Publication year - 2015
Publication title -
chemmedchem
Language(s) - English
Resource type - Journals
SCImago Journal Rank - 0.817
H-Index - 100
eISSN - 1860-7187
pISSN - 1860-7179
DOI - 10.1002/cmdc.201402563
Subject(s) - serotonin , chemical space , receptor , computational biology , 5 ht receptor , drug discovery , chemistry , combinatorial chemistry , computer science , biology , biochemistry
The concept of bioisosteric replacement matrices is applied to explore the chemical space of serotonin receptor ligands, aiming to determine the most efficient ways of manipulating the affinity for all 5‐HT receptor subtypes. Analysis of a collection of over 1 million bioisosteres of compounds with measured activity towards serotonin receptors revealed that an average of 31 % of the ligands for each target are mutual bioisosteres.

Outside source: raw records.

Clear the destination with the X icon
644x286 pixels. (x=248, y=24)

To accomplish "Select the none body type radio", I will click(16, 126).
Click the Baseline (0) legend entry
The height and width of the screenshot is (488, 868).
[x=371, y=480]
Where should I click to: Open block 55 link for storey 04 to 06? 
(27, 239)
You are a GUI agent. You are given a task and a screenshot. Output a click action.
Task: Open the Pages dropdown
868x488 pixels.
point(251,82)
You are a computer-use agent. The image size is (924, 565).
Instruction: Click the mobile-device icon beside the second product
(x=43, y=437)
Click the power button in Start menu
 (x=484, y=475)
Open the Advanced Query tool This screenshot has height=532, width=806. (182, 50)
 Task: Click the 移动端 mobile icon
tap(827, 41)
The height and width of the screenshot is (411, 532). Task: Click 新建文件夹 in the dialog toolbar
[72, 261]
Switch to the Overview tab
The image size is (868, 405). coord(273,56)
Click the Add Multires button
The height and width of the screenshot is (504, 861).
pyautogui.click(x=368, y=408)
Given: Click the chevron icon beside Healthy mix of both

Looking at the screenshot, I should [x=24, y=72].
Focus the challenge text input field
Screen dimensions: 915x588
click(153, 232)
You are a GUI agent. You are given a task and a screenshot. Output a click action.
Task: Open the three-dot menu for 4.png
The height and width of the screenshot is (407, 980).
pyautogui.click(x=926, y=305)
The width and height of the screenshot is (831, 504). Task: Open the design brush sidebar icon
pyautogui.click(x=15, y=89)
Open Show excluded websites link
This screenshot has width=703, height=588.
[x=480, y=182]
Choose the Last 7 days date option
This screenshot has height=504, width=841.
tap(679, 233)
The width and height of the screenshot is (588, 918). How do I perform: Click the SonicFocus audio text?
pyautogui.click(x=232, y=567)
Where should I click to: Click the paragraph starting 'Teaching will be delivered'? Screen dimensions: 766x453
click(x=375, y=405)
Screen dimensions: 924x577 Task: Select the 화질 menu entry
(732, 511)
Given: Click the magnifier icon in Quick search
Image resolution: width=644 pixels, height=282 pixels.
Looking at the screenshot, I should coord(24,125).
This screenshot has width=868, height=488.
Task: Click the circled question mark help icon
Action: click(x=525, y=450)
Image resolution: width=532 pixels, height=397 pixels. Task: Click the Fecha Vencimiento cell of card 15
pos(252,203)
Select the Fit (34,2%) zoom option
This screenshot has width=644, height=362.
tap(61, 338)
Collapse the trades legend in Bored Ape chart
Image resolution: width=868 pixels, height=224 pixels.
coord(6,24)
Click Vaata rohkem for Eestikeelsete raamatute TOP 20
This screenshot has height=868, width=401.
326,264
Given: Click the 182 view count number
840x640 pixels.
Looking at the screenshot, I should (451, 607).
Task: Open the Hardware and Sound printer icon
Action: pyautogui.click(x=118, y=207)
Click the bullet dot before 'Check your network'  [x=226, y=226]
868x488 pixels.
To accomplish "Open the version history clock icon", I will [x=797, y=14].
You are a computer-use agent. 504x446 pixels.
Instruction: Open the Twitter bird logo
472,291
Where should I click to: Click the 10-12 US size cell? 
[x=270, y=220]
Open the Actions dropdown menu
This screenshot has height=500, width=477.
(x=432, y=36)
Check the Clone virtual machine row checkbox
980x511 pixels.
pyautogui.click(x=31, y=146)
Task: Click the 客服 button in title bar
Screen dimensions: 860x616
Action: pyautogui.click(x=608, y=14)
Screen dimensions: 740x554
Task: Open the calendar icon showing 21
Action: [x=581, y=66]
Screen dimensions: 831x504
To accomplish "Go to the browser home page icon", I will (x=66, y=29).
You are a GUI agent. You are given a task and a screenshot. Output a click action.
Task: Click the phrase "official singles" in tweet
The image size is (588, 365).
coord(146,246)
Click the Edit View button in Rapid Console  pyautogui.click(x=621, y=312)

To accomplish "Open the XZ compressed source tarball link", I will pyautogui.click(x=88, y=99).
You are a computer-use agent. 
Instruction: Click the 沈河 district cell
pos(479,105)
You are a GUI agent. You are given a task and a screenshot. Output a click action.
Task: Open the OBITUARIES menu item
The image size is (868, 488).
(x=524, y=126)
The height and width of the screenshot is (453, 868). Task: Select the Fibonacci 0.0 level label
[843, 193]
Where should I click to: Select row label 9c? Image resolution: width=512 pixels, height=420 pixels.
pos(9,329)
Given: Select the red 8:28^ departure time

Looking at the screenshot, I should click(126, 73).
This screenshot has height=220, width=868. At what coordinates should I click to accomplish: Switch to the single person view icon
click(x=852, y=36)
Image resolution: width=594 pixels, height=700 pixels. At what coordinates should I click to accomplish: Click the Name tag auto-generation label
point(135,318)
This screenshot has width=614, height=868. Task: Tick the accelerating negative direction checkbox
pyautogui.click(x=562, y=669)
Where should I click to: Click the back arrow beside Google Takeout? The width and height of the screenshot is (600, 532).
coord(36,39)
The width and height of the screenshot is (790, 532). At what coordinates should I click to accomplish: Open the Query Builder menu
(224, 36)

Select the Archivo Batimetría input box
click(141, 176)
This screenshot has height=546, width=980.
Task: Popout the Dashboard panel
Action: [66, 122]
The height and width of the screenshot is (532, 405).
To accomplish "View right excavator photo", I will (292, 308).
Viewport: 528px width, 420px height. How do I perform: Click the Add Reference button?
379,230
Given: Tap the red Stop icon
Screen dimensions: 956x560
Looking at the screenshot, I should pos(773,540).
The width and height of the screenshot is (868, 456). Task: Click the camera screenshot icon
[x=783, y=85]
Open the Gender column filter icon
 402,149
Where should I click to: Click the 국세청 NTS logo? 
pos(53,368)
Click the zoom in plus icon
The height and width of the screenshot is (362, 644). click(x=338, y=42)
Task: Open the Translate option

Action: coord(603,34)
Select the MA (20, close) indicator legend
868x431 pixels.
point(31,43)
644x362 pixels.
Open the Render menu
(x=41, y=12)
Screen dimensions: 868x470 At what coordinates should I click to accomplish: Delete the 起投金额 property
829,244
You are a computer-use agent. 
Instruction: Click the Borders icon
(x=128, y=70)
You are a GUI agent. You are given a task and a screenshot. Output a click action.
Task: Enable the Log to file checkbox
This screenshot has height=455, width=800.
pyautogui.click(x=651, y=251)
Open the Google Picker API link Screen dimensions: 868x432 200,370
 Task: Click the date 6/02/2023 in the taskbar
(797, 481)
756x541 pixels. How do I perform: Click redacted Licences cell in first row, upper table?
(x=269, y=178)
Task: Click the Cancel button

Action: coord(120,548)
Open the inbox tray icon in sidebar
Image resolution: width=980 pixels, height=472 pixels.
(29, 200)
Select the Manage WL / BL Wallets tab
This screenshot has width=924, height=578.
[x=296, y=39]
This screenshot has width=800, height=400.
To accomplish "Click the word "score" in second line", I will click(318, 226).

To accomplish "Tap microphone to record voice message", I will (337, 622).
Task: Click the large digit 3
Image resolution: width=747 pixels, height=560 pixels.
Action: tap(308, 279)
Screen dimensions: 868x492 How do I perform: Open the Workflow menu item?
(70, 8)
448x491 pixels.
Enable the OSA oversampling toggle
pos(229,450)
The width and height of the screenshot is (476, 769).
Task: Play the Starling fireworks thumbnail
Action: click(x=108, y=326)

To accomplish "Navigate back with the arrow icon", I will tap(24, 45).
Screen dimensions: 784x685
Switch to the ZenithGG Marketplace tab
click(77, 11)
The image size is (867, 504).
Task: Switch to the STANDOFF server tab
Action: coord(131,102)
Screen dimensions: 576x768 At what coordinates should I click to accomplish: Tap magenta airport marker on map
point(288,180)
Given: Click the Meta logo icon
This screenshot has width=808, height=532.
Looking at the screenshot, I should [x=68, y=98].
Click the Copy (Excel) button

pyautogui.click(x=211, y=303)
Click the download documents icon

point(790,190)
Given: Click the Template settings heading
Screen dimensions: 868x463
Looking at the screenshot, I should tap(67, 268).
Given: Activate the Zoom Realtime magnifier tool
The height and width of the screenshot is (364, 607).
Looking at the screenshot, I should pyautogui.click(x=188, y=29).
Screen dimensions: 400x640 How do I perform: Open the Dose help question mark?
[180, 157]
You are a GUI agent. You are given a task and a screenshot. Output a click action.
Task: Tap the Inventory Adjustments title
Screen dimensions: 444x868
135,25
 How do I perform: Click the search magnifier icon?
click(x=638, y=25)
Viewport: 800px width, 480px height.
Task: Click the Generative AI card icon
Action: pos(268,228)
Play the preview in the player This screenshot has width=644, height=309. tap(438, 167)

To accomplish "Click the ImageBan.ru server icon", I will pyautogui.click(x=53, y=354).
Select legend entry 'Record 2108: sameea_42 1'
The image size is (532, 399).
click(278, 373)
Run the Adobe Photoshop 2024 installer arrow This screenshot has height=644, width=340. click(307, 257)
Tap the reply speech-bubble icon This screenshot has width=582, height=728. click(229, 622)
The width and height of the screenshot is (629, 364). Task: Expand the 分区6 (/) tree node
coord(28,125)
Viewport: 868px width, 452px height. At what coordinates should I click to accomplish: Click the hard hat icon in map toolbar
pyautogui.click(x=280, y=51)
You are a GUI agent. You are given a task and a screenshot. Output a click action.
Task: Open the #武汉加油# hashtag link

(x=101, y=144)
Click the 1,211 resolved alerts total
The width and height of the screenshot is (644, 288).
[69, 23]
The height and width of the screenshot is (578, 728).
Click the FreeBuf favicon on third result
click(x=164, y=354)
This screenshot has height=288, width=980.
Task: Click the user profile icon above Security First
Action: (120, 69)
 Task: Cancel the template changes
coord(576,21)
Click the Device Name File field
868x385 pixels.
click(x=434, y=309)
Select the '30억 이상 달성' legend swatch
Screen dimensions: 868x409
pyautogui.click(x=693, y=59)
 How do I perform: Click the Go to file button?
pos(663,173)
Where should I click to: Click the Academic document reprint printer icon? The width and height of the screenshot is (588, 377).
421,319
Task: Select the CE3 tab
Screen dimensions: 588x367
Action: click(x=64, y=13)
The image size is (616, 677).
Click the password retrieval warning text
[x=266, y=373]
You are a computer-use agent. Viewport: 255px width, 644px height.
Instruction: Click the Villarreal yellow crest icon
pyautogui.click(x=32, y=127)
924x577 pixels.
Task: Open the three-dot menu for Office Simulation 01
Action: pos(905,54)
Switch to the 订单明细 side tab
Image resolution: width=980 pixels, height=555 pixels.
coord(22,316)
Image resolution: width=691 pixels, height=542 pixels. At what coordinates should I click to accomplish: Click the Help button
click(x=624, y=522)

In addition, the collected dataset allowed the development of bioisosteric matrices—qualitative and quantitative descriptions of the biological effects of each predefined type of bioisosteric substitution, providing favored paths of modifying the compounds. The concept exemplified here for serotonin receptor ligands can likely be more broadly applied to other target classes, thus representing a useful guide for medicinal chemists designing novel ligands.